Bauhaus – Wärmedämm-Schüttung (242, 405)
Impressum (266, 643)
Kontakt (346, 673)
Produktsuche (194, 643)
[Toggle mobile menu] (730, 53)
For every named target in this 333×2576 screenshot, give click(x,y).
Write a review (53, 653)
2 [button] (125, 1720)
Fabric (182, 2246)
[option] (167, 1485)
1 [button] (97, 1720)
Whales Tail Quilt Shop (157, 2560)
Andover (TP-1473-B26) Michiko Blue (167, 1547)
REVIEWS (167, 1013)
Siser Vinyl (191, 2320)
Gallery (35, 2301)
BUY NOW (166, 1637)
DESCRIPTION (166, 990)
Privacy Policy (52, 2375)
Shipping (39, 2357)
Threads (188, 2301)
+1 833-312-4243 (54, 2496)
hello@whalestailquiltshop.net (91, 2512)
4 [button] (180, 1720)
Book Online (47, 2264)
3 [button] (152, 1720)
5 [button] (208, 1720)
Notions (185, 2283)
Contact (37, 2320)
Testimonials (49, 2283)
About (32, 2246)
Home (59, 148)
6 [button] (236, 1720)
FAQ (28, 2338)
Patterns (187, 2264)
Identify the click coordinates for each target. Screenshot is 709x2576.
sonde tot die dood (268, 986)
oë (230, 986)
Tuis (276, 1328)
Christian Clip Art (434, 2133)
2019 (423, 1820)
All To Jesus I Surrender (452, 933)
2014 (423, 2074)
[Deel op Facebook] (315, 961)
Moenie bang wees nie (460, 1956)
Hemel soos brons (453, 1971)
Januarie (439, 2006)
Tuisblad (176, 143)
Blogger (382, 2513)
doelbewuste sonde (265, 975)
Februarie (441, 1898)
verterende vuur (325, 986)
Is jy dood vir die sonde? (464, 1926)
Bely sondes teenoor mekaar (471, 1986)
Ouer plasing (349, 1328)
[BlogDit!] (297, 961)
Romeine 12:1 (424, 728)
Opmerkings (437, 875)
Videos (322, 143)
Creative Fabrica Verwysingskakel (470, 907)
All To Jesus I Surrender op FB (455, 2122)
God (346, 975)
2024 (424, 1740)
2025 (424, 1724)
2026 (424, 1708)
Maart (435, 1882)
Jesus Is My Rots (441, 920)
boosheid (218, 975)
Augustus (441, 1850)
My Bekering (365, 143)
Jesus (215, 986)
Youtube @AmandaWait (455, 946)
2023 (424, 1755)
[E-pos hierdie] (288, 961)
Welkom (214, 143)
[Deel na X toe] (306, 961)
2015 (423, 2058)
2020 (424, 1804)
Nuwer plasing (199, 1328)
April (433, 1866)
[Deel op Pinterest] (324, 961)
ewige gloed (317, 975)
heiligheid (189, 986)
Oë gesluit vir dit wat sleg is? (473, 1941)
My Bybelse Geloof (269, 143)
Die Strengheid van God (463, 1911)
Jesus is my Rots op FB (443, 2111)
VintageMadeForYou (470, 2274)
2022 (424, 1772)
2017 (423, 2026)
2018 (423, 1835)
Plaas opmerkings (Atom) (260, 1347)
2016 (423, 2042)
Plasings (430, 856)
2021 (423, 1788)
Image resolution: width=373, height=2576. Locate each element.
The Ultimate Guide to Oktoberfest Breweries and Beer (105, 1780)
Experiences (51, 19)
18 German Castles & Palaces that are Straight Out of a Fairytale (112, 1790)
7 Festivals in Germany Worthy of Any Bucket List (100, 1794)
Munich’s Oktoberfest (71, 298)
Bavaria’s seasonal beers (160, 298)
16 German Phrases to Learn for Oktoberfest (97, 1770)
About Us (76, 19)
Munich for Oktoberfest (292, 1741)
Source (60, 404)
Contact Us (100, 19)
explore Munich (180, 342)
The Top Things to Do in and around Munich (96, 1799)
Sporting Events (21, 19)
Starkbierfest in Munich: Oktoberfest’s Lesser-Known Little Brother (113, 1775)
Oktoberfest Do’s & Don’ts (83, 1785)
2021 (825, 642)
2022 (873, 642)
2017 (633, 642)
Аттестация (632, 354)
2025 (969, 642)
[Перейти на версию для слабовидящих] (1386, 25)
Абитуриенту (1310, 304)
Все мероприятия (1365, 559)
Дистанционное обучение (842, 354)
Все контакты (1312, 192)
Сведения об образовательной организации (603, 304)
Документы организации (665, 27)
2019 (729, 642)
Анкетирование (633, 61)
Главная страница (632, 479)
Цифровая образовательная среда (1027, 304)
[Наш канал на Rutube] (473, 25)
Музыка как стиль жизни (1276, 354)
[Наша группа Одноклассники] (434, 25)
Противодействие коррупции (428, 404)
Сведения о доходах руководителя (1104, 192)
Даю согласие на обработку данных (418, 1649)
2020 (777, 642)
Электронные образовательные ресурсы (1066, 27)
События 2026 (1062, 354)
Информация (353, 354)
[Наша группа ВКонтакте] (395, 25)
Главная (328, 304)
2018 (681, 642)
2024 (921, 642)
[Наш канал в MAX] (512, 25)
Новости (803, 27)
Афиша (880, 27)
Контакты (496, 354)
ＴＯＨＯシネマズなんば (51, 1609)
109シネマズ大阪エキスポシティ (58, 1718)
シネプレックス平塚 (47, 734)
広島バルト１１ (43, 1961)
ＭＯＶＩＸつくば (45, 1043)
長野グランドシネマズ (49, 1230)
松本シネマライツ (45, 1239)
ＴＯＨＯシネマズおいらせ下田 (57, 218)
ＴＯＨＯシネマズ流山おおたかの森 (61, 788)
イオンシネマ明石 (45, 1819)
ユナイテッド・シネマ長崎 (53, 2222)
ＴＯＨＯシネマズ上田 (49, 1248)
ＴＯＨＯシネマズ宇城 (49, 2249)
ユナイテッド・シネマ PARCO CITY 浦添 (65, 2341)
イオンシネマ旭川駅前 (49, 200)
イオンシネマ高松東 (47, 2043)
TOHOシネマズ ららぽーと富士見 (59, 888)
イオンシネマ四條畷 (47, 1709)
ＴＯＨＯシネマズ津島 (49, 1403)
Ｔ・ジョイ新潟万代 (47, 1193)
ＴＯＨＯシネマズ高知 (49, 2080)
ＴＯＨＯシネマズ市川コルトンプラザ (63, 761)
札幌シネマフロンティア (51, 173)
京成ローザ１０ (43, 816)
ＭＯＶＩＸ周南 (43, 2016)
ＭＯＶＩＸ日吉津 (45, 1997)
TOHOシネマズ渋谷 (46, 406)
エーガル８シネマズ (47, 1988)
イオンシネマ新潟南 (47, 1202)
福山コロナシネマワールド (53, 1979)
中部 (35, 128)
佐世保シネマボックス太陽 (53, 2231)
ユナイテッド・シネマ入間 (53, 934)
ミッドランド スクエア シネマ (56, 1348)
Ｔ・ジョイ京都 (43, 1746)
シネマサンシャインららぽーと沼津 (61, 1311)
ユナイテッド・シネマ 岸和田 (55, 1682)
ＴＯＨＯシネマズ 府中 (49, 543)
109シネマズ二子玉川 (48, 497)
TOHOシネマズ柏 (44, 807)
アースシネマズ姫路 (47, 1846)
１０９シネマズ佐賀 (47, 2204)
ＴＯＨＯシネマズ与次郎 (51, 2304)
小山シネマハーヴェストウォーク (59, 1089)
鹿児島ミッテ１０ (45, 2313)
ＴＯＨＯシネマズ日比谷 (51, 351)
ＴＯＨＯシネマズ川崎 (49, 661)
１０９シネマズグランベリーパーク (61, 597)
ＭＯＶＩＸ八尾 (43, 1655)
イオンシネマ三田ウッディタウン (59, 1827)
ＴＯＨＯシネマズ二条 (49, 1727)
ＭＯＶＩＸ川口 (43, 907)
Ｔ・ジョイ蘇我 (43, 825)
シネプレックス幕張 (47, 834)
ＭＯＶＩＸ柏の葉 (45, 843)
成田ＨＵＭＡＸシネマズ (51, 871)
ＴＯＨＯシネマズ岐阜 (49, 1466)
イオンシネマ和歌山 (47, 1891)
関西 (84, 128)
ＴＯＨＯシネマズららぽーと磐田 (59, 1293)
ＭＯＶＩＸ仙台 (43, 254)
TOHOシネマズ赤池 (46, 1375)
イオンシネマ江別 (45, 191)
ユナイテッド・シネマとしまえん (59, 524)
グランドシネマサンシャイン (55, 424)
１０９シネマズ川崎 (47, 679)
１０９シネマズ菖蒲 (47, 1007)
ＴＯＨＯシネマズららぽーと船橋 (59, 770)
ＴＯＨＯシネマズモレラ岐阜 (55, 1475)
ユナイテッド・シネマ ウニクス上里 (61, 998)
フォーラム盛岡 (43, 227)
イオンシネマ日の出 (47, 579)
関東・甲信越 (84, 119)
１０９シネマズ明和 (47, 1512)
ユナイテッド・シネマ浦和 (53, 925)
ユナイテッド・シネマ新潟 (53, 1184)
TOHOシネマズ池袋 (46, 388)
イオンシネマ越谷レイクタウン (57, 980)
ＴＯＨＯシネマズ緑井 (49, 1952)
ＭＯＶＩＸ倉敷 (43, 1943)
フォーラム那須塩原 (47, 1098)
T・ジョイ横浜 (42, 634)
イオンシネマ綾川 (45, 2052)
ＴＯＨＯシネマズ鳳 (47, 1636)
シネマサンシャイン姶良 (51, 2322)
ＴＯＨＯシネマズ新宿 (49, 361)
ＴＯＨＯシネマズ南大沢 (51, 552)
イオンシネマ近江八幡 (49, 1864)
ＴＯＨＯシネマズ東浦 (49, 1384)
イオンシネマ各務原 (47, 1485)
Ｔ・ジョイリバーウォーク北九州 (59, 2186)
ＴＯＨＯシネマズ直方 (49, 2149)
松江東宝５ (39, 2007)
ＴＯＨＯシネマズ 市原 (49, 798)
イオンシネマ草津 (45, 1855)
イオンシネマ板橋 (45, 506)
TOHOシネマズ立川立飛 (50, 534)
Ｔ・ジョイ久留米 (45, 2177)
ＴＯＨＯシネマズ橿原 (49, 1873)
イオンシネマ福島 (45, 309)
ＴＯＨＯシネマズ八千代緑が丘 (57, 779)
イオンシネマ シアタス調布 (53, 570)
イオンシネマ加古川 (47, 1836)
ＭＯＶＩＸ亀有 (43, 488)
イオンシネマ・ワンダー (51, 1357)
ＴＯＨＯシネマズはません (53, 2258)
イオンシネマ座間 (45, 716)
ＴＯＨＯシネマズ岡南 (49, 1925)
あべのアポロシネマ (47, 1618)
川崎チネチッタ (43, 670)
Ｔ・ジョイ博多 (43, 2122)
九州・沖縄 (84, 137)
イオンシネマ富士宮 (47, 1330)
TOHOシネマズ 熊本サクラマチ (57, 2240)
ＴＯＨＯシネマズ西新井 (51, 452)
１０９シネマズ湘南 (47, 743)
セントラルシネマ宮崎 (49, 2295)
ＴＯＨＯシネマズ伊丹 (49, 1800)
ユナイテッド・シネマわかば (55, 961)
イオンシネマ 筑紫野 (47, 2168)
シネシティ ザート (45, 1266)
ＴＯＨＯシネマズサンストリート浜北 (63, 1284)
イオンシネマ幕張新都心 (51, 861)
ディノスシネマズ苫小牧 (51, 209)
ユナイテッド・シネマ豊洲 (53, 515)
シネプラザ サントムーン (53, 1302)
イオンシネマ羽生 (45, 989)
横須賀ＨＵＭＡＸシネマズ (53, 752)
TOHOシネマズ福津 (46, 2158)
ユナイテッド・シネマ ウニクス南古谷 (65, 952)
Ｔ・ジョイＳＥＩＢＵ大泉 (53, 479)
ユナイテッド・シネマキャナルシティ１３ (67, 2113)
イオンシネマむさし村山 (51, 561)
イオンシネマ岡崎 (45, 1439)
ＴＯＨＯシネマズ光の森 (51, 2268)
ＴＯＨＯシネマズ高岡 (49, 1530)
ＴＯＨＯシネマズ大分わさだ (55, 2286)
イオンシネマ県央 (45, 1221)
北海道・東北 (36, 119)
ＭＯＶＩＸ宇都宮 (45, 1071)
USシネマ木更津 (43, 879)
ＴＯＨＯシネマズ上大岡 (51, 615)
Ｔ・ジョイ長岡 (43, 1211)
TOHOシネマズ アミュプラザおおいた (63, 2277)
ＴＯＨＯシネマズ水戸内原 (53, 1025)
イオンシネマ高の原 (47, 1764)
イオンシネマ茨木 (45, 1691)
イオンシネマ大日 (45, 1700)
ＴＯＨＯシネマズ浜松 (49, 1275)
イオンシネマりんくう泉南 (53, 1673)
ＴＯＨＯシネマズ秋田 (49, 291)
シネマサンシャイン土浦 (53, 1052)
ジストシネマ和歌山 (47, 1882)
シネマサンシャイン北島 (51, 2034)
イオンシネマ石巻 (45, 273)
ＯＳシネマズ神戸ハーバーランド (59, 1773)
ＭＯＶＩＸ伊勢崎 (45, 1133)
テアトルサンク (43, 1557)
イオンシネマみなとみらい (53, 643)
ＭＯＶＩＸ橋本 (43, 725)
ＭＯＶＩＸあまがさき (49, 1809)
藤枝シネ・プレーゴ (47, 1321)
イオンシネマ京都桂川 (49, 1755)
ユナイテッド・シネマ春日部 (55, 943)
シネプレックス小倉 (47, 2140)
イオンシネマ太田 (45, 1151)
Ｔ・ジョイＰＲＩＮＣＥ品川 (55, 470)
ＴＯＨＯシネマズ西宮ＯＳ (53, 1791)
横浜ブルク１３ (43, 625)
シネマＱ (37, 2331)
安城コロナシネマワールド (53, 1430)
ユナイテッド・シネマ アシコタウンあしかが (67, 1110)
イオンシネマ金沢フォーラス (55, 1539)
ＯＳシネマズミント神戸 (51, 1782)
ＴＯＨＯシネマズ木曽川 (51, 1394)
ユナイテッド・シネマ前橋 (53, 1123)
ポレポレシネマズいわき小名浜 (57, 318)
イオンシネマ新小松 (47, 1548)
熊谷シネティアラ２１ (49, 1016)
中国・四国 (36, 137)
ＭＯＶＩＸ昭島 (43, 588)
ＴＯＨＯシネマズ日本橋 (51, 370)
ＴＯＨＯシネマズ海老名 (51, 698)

------------------------------------------------

§ Problem to work on
Show the lines in the entries above that include the string "Surrender".

§ Expected answer
All To Jesus I Surrender (452, 933)
All To Jesus I Surrender op FB (455, 2122)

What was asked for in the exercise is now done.